FROM OUR ARCHIVES
65 YEARS AGO
On January 31, 1952, The Jerusalem Post reported that according to a senior Jordanian official two Gadna [premilitary youth] hikers, who were sought for two days by military planes and personnel after their disappearance near Modi’in, were safe in Jordanian-occupied Ramallah. Israel asked for their immediate return.
The discovery by Beduin, of two caves near the northern exit of the Dead Sea containing a large number of leather and papyrus scrolls written in Hebrew, Greek and Aramaic was announced in A Diffa, the Jordan-occupied Jerusalem Old City daily, by G.W.I. Harding, director of the Department of Antiquities in Jordan.
In New York, Dr. Nahum Goldmann, president of the World Jewish Congress, announced that he expected that tripartite discussions between three delegations representing Israel, the Conference of Jewish Organizations, and the Bonn government, would begin in a neutral country in March 1952. The Germans agreed to meet in Belgium, Holland or Switzerland. Goldmann expected that the talks might last for several months.
In London, foreign secretary Anthony Eden said he did not propose to take any action at the moment to enable Haifa-bound tankers to pass through the Suez Canal.
50 YEARS AGO
On January 31, 1967, The Jerusalem Post reported that foreign minister Abba Eban noted in a meeting with UNTSO chief of staff Gen.
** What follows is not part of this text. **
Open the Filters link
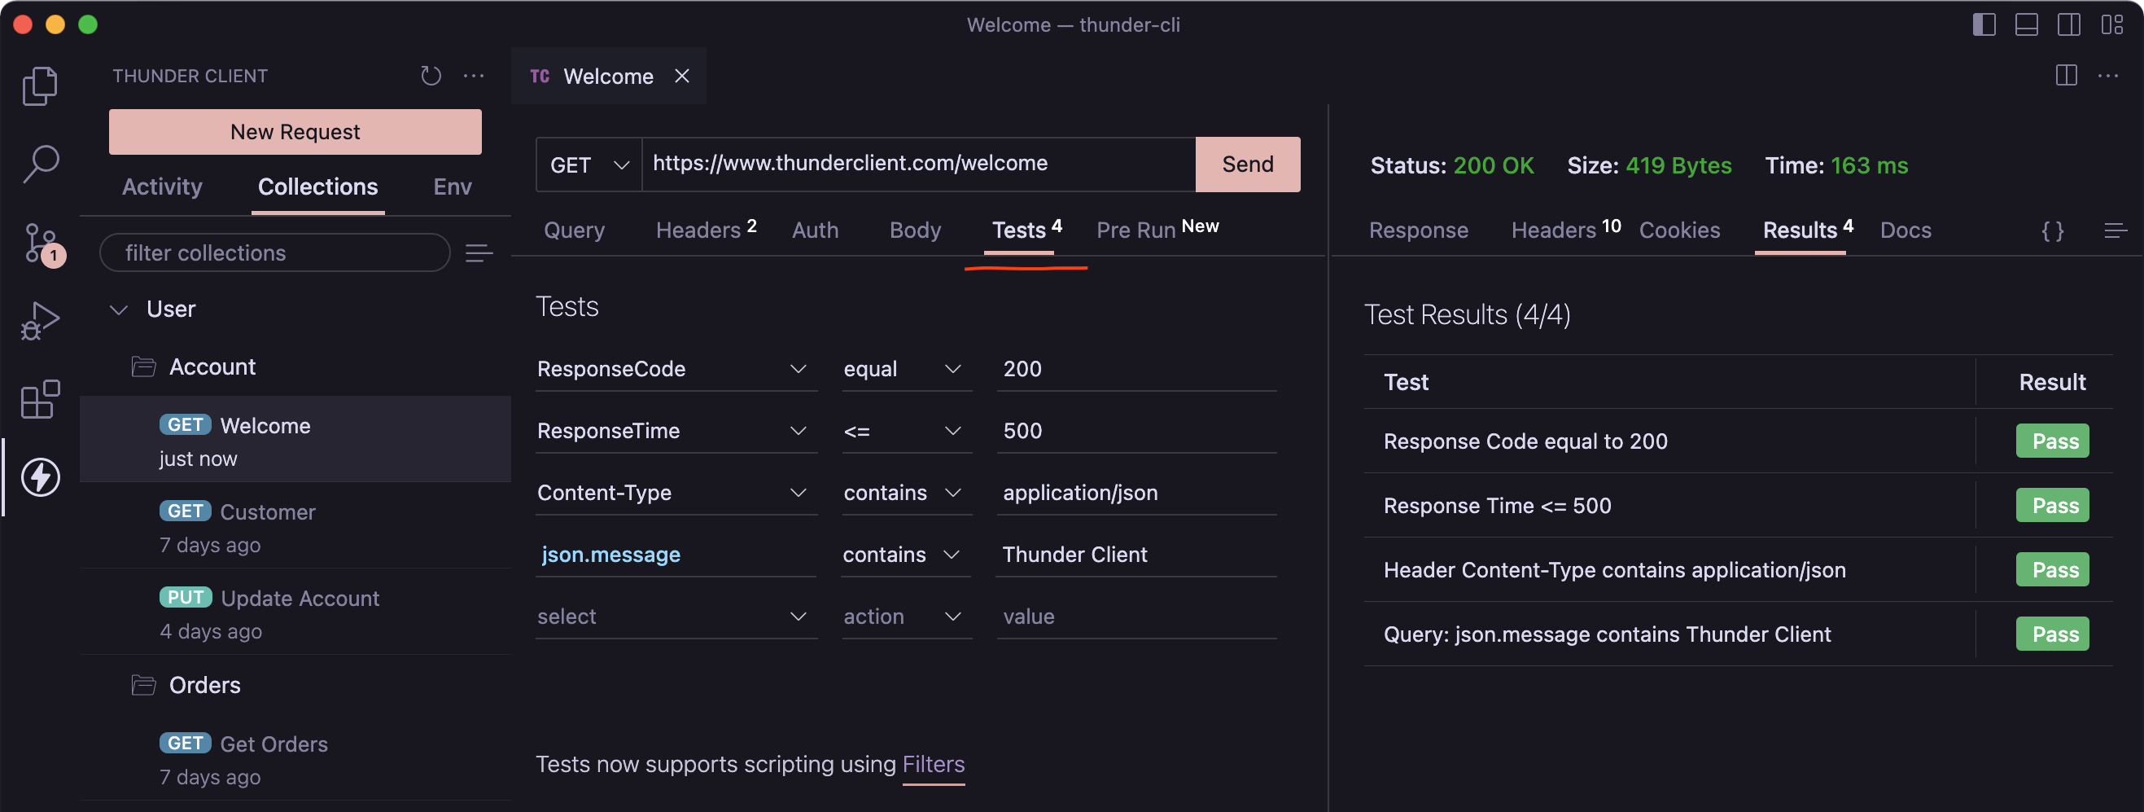 [x=933, y=764]
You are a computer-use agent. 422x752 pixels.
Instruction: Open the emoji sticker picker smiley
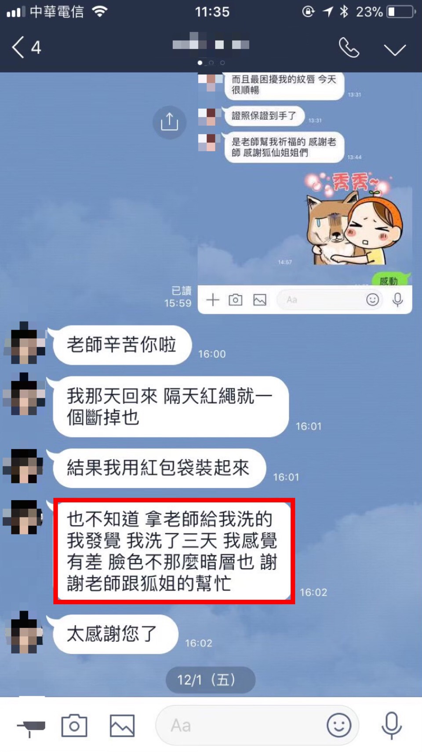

Odd Bull that Israel’s participation in the special UN Israel-Syrian Mixed Armistice Commission meeting was based on the explicit understanding that the meeting would not diverge from the agenda proposed by UN secretary-general U Thant and agreed to by both governments.
The Post’s editorial stated that the UN Mixed Armistice Commission’s sessions were never very satisfactory, particularly with Syria. This was not surprising since MAC sessions were designed almost 20 years earlier for the brief transition period expected to elapse before peace treaties could be signed between Israel and the neighboring Arab states. However, the Syrian delegates had shown that they did not intend these meetings to work out practical arrangements to avoid conflicts over cultivation rights. Israel therefore had no choice but to retaliate in force against any infiltration and mining attacks on its own sovereign soil.
25 YEARS AGO
On January 31, 1992, The Jerusalem Post reported that foreign minister David Levy had condemned as “almost a slap in the face” France’s decision to admit radical Palestinian leader George Habash for medical treatment following a stroke. The move had sparked a political furor in Paris, where president François Mitterrand, fending off all accusations that his government was going out of its way to help a notorious terrorist, insisted that Habash’s stay in France should be “extremely brief.”
Prime minister Yitzhak Shamir said that the US loan guarantees would not be used for building settlements. “The funds we shall obtain through the loans would be devoted only, and entirely, to the purpose of absorbing the new immigrants,” he said.
Levy said that there was every reason to be satisfied at the outcome of the multilateral conference in Moscow. “We put our message across,” he said.
New Knesset elections were apparently set for June 23, 1992.